Sometimes I feel like the entire world has lost its god damn mind. To use their bridge analogy, it would be like if hundreds of years ago we developed a technique for building bridges that technically worked, but occasionally and totally unpredictability, the bottom just dropped out and everyone on the bridge fell into the water. And instead of saying "hey, maybe there is something fundamentally wrong with this approach, maybe we should find a better way to build bridges" we just said "fuck it, just invest in nets and other mechanisms to catch the people who fall".
We are spending billions to build infrastructure on top of technology that is inherently deeply unpredictable, and we're just slapping all the guard rails on it we can. It's fucking nuts.
no one wants to think about security when it stands in the way of the shiny thing in front of them. security is hard and boring, it always gets tossed aside until something major happens. When large, news worthy, security incidents start taking place that affects the stock price or lives and triggers lawsuits it will get more attention.
The issue that I find interesting is the answer isn't going to be as simple as "use prepared statements instead of sql strings and turn off services listening on ports you're not using", it's a lot harder than that with LLMs and may not even be possible.
If LLMs are as good at coding as half the AI companies claim, if you allow unvetted input, you're essentially trying to contain an elite hacker within your own network by turning off a few commonly used ports to the machine they're currently allowed to work from. Unless your entire internal network is locked down 100% tight (and that makes it REALLY annoying for your employees to get any work done), don't be surprised if they find the backdoor.
In CS most security issues are treated separately from the fundamental engineering core. From the sw engineering standpoint the bridge is solid, if later some crooks can use it to extort users or terrorists can easily "make people fall into the water", then that's someone else's job downstream.
I know, it sucks. But that's how the entire web was built. Everyday you visit websites from foreign countries and click on extraneous links on HN that run code on your machine, next to a browser tab from your bank account, and nobody cares because it's all sandboxed and we really trust the sandboxing even though it fails once in a while, has unknown bugs, or simply can be bypassed all together by phishing or social engineering.
When a byline starts with "coders need to" I immediately start to tune out.
It felt like the analogy was a bit off, and it sounds like that's true to someone with knowledge in the actual domain.
"If a company, eager to offer a powerful ai assistant to its employees, gives an LLM access to untrusted data, the ability to read valuable secrets and the ability to communicate with the outside world at the same time" - that's quite the "if", and therein lies the problem. If your company is so enthusiastic to offer functionality that it does so at the cost of security (often knowingly), then you're not taking the situation seriously. And this is a great many companies at present.
"Unlike most software, LLMs are probabilistic ... A deterministic approach to safety is thus inadequate" - complete non-sequitur there. Why if a system is non-deterministic is a deterministic approach inadequate? That doesn't even pass the sniff test. That's like saying a virtual machine is inadequate to sandbox a process if the process does non-deterministic things - which is not a sensible argument.

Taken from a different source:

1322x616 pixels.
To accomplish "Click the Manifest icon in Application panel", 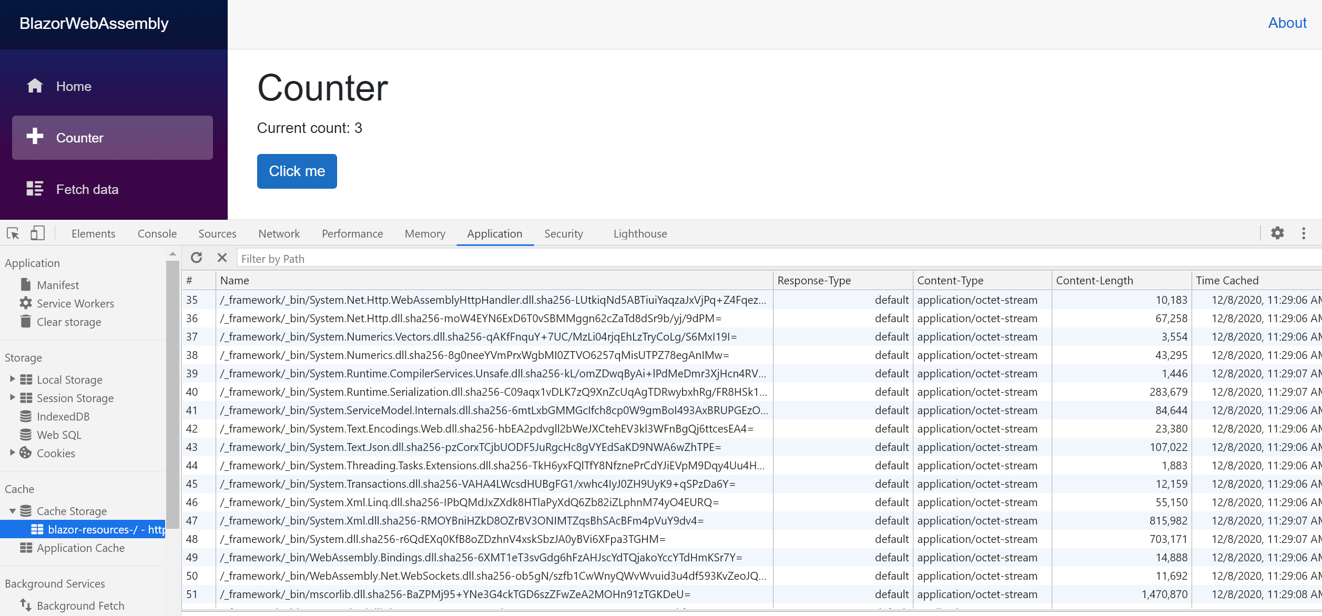I will tap(26, 284).
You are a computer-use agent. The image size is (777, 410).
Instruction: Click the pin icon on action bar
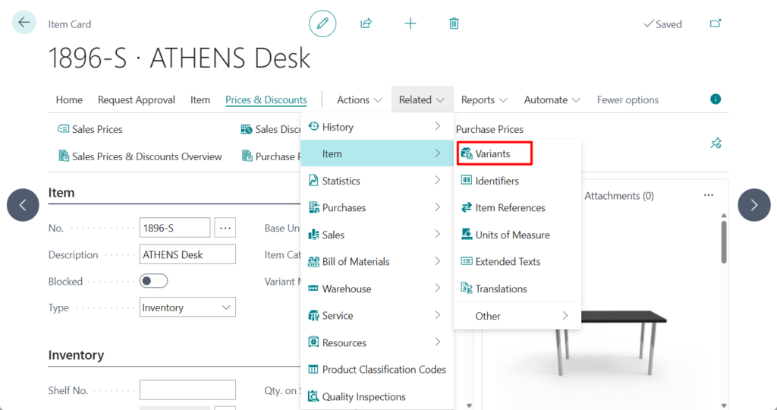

As usual, these contrived analogies are taken beyond any reasonable measure and end up making the whole article have very little value. Skipping the analogies and using terminology relevant to the domain would be a good start - but that's probably not as easy to sell to The Economist.

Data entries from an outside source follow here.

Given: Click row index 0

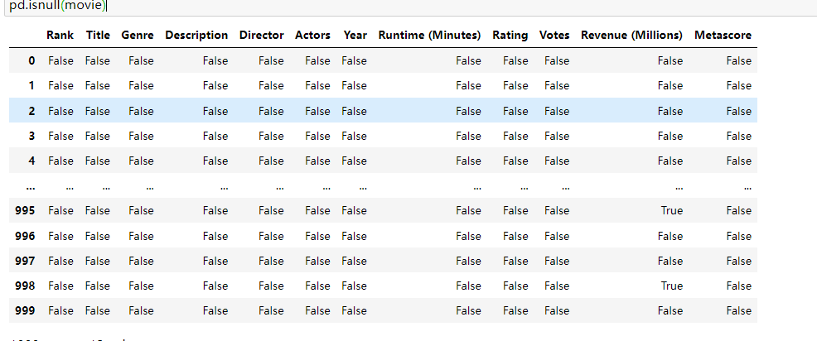Looking at the screenshot, I should pos(31,60).
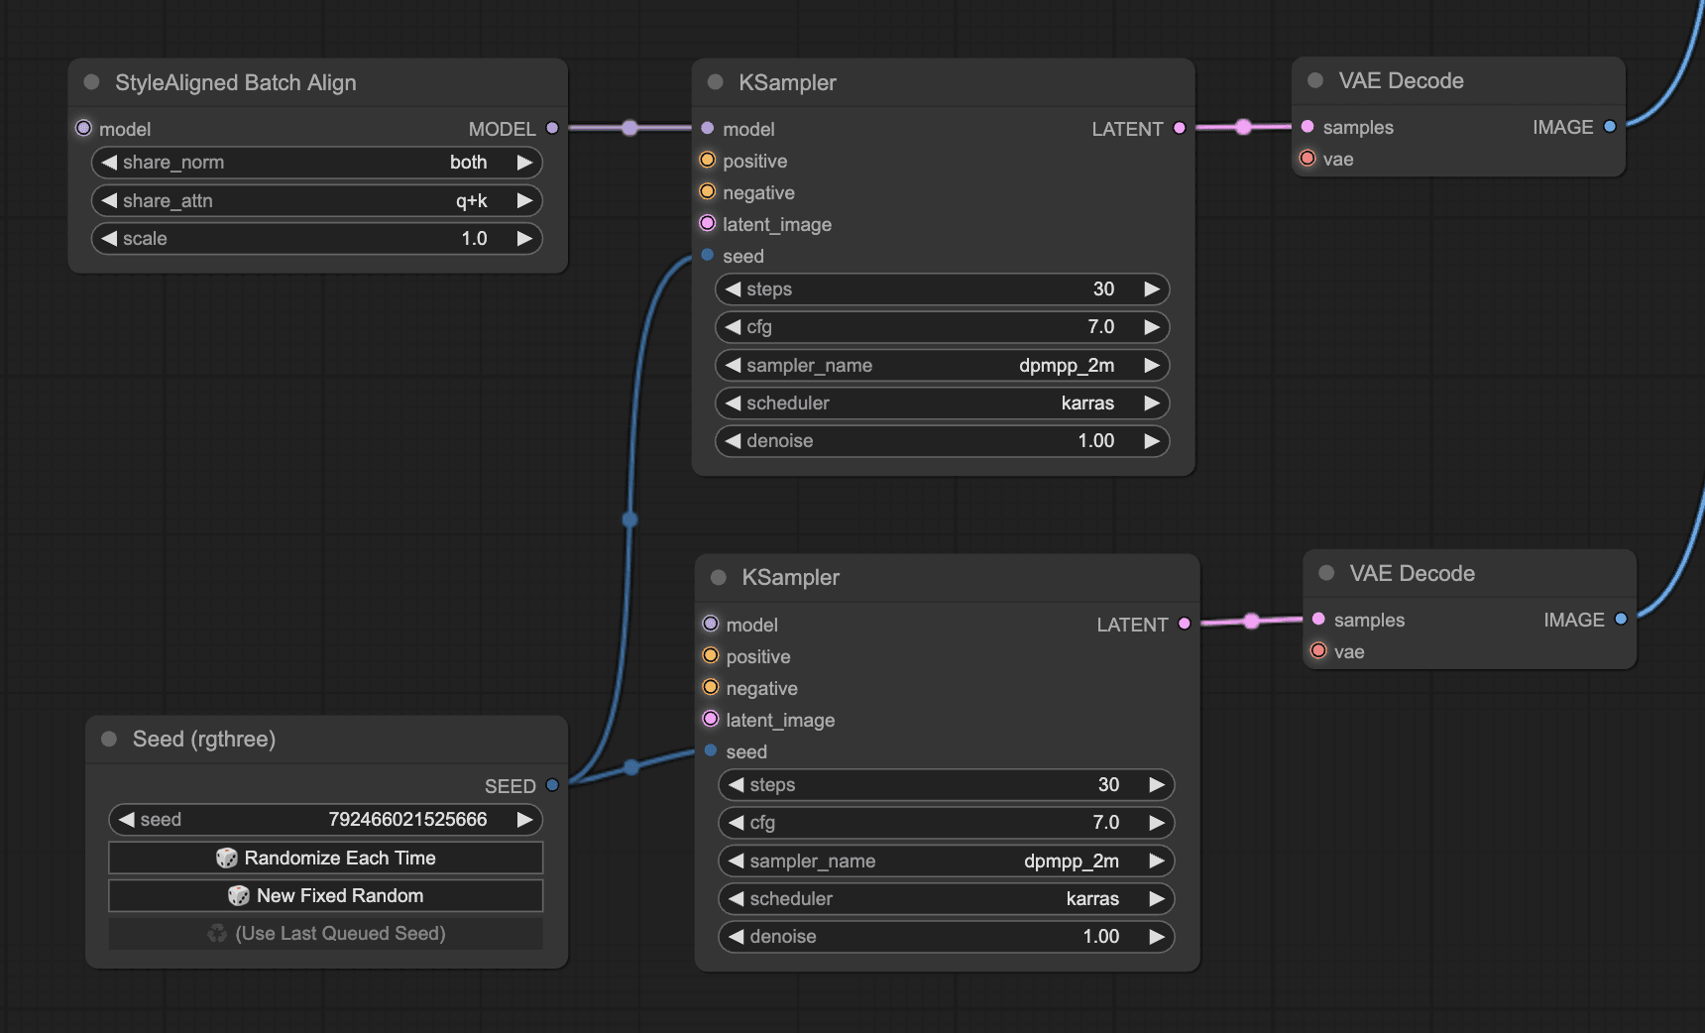Toggle collapse dot on the top KSampler node
The image size is (1705, 1033).
click(x=716, y=82)
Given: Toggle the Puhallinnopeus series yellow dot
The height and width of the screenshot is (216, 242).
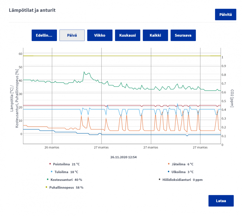Looking at the screenshot, I should 46,187.
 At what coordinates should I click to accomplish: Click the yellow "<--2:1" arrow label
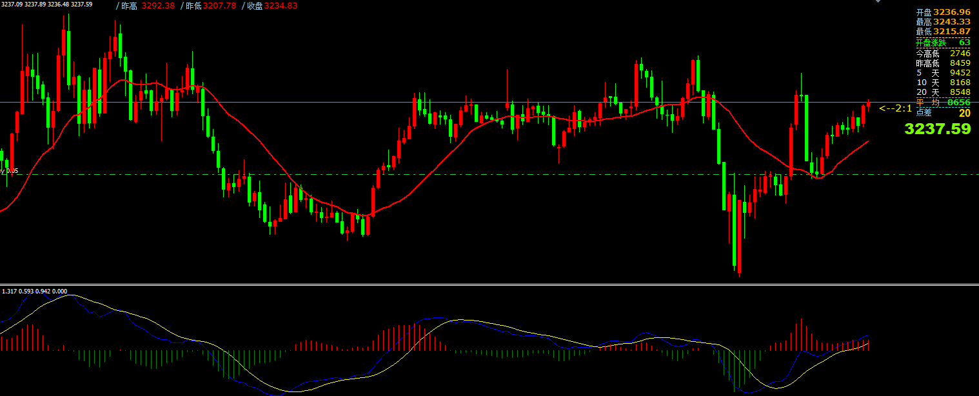895,108
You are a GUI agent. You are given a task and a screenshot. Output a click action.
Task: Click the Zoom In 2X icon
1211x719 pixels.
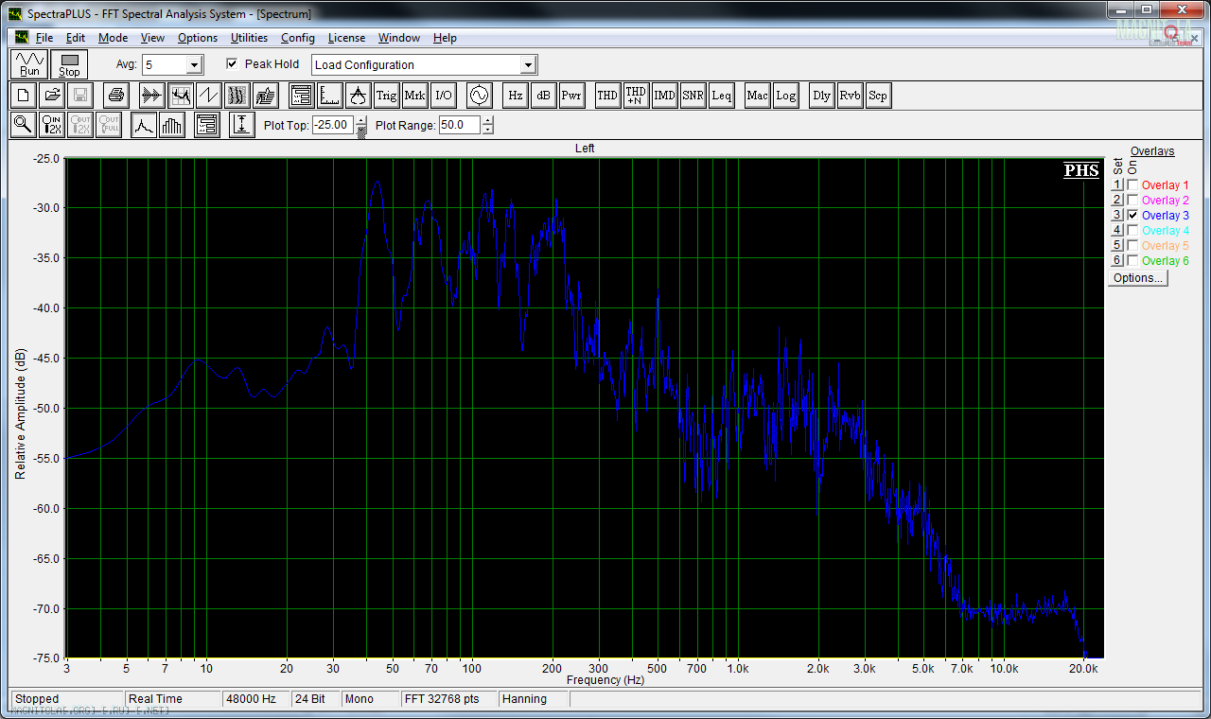(52, 125)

https://www.quora.com/Why-does-The-Economist-sometimes-have-...
Wait, the only way they suggest solving the problem by rate limiting and using a better model?

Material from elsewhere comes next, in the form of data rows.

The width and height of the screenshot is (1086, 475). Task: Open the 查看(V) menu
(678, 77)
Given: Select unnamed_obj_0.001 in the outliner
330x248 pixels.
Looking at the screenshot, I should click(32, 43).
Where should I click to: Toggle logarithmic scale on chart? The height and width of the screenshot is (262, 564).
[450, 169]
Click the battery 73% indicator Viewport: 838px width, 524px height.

Software engineers figured out these things decades ago. As a field, we already know how to do security. It's just difficult and incompatible with the careless mindset of AI products.
> As a field, we already know how to do security.
Well, AI is part of the field now, so... no, we don't anymore.
There's nothing "careless" about AI. The fact that there's no foolproof way to distinguish instruction tokens from data tokens is not careless, it's a fundamental epistemological constraint that human communication suffers from as well.
Saying that "software engineers figured out these things decades ago" is deep hubris based on false assumptions.
> The fact that there's no foolproof way to distinguish instruction tokens from data tokens is not careless
Repeat that over to yourself again, slowly.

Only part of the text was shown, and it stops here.